A partir do tombamento, em novembro de 1995, a urbanização teve, literalmente, que se curvar às tradições do candomblé. “Como o terreiro foi tombado, decidiram traçar uma curva em torno do terreiro para continuar a Via 240 sem que ele precisasse sair de lá”, detalha a doutora em história Wanessa Pires Lott, estudiosa do Ilê Wopo Olojukan como patrimônio da história negra de BH.

Mais um desafio

Festas suspensas e atabaques parados durante a pandemia
O caminho estreito para entrar no Ilê Wopo Olojukan está interditado e com portões trancados há cerca de quatro meses em função da pandemia do novo coronavírus. Esses seriam, tradicionalmente, meses de rituais indispensáveis para o candomblé. O terreiro inicia o calendário em abril com o festejo para o patrono da roça, Oxóssi, e encerra apenas em dezembro, com uma cerimônia para Oxum.

Não há estimativa de quando o terreiro voltará a funcionar.
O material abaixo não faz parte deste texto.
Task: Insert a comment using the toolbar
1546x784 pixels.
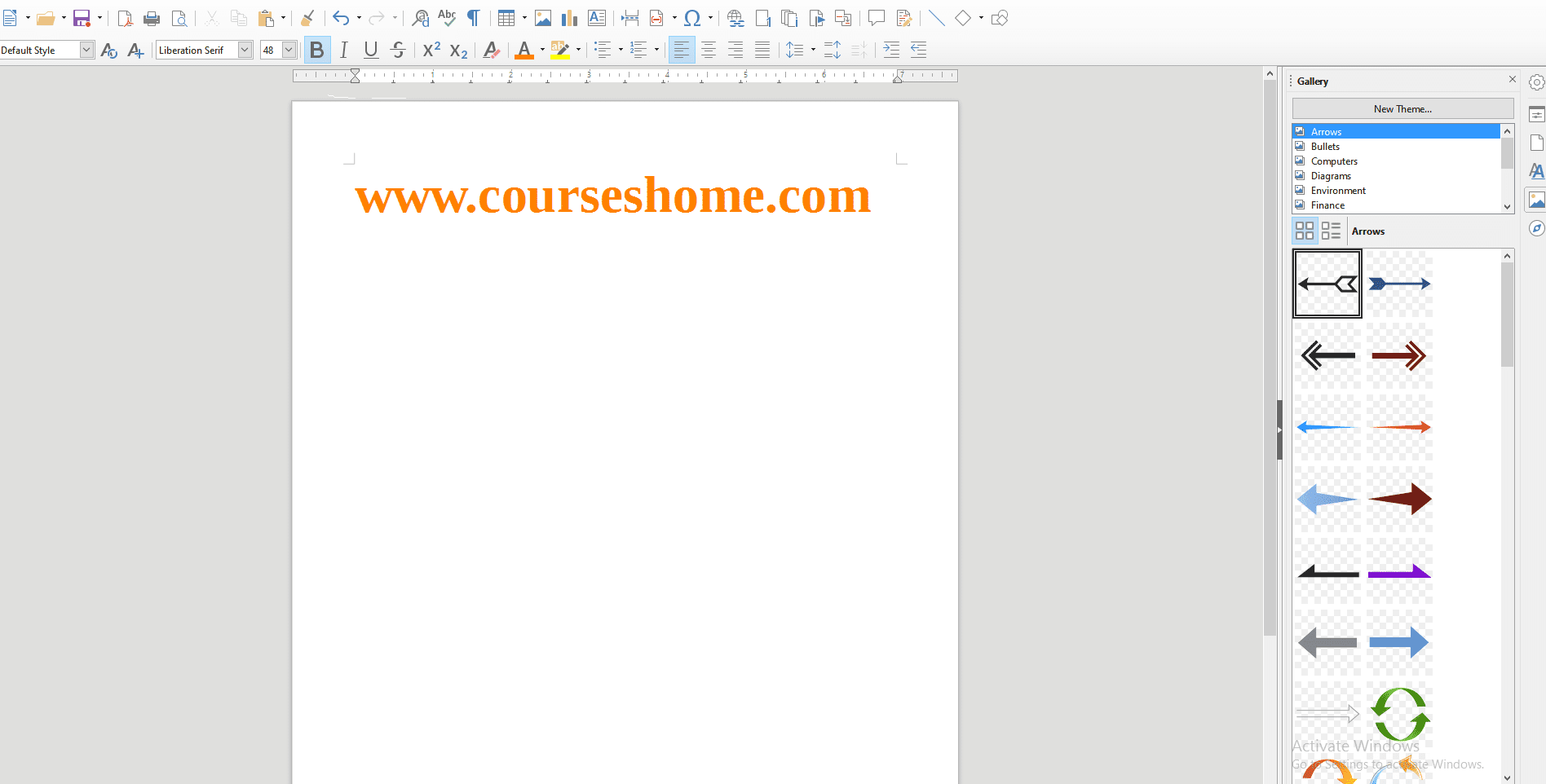Action: (x=877, y=17)
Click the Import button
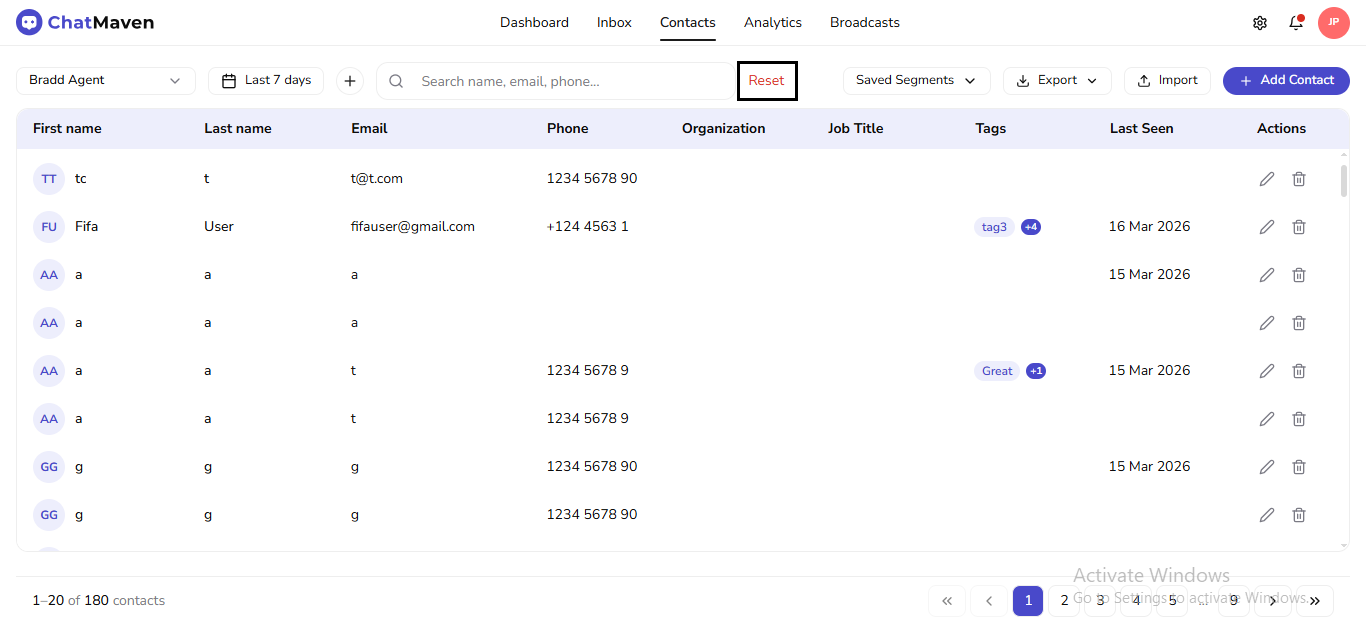Viewport: 1366px width, 639px height. [x=1167, y=81]
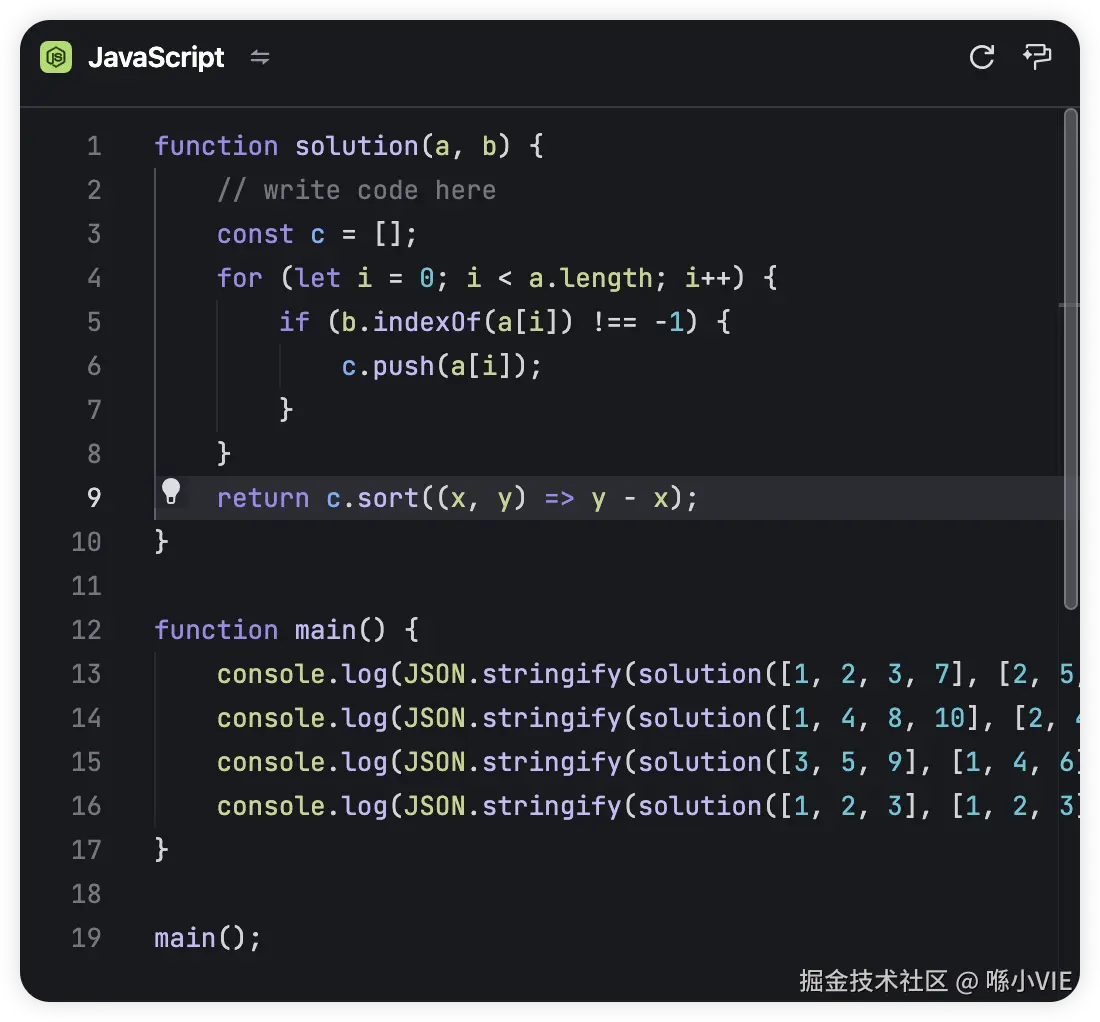Viewport: 1100px width, 1022px height.
Task: Click the format code brush icon
Action: 1037,56
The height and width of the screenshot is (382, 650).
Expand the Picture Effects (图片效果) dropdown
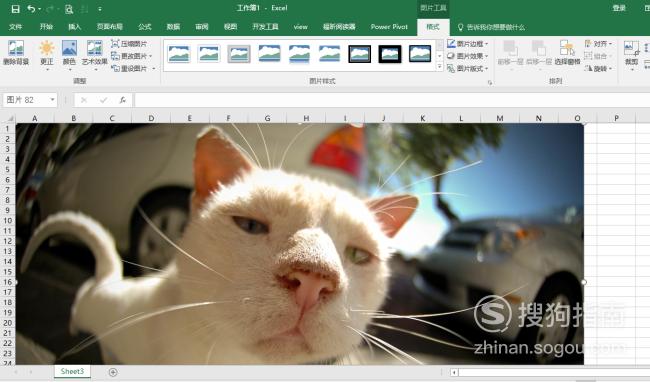[468, 56]
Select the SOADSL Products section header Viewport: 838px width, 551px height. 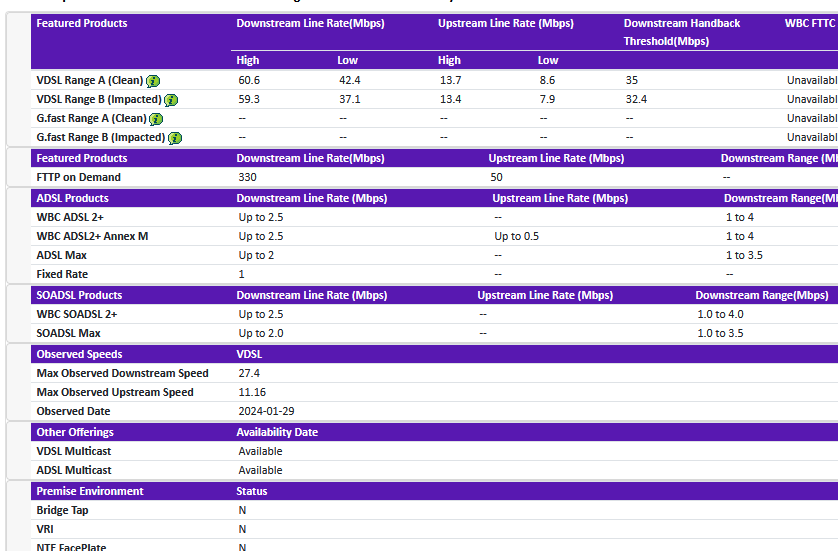click(x=79, y=295)
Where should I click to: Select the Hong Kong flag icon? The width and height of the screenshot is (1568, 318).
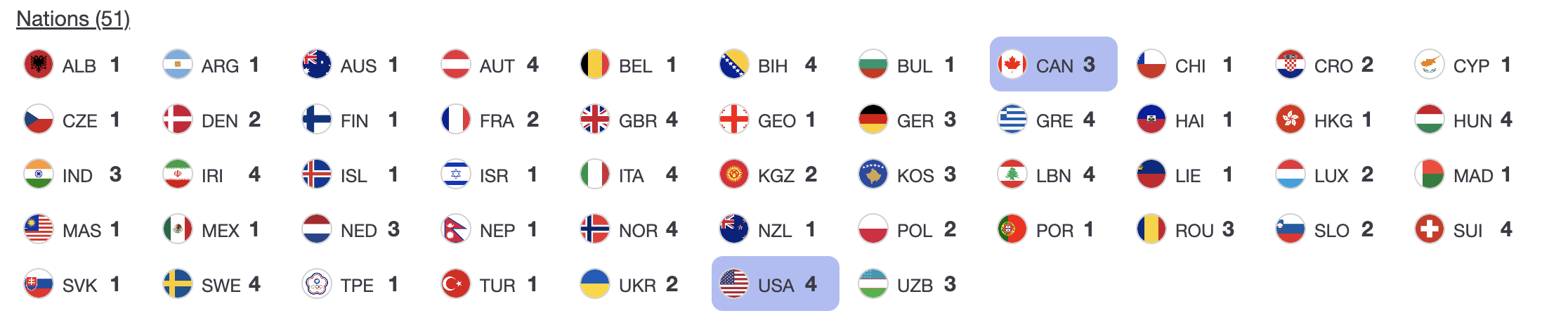tap(1291, 120)
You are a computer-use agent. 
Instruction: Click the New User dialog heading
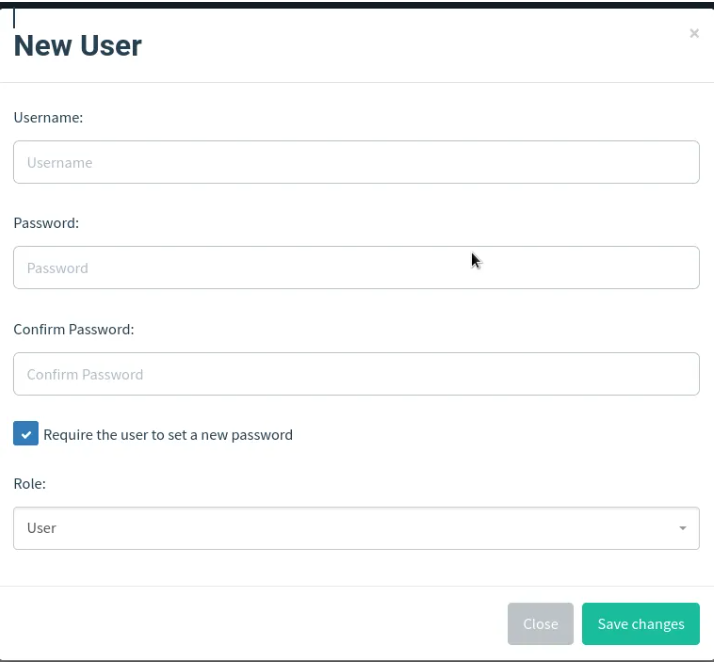pyautogui.click(x=78, y=45)
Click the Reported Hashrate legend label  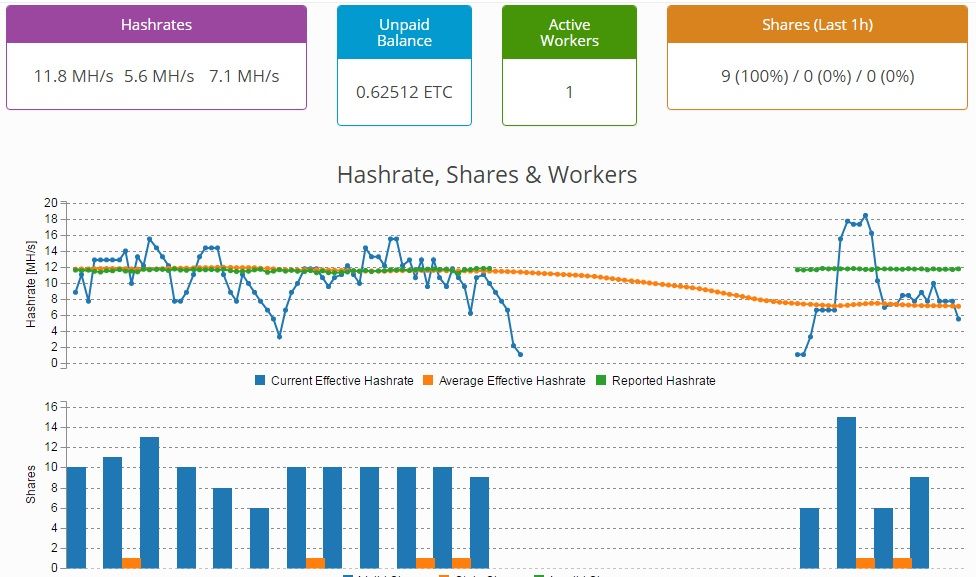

A cozinha está vazia, as panelas onde são preparados os alimentos para os ritos estão guardadas no armário, e não há som de atabaques. “Que saudade do candomblé, que saudade de ver meus filhos, que saudade de sentir Oxóssi se aproximar de mim e me arrepiar. O candomblé é uma religião de muito contato, existe uma afetividade e um amor. Agora, nós precisamos nos preservar diante desta pandemia. Está sendo muito difícil, tem dia que me dá uma saudade e tenho que vir aqui, entrar nesta casa, sentir esse cheiro de terra, ver o assentamento, olhar e pedir”, lamenta o babalorixá Sidney Ferreira da Silva. 

“Toda noite peço a Olodumare, que é nosso Deus, para que tenha piedade dos filhos dele, da humanidade”, encerra.

Tradição tem se afastado das cidades

O avanço acelerado da urbanização em Belo Horizonte obrigou terreiros de candomblé e de umbanda a se mudarem ou adaptarem suas práticas à realidade da metrópole. Muitos acabaram se distanciando da cidade para manter os rituais o mais próximo possível da tradição brasileira original. 

“O candomblé está se distanciando da cidade porque, na área urbana, já não tem como manter. Um terreiro precisa de cisterna, mas tem alguns que não têm; um terreiro precisa de terra, mas muitos não têm”, declara o babalorixá Sidney Ferreira da Silva.

Além disso, os terreiros precisam de privacidade, como explica a antropóloga e pesquisadora das religiões afro-brasileiras, Mariana Ramos de Morais. “O candomblé é uma religião de segredo, e muitos rituais destinam-se apenas a iniciados. Existem horários certos para serem feitos, então algumas edificações vizinhas podem, sim, prejudicar”, esclarece Mariana.

Memória

No tricentenário de Zumbi dos Palmares, em 1995, a Prefeitura de Belo Horizonte promoveu ações para contemplar a memória da comunidade negra, como o tombamento do terreiro Ilê Wopo Olojukan e da guarda de congado da Irmandade de Nossa Senhora do Rosário do Jatobá. 

Referência 

O Ilê é uma das grandes referências para outros terreiros e fornece a eles plantas sagradas que só existem ali, como o Pé de Obi, que é indispensável na tradição do candomblé, e a erva Bete Cheiroso.

Berço

O primeiro terreiro de candomblé foi tombado no Brasil em 1986. Trata-se da Casa Branca do Engenho Velho (ou Sociedade São Jorge do Engenho Velho), que fica em Salvador, na Bahia.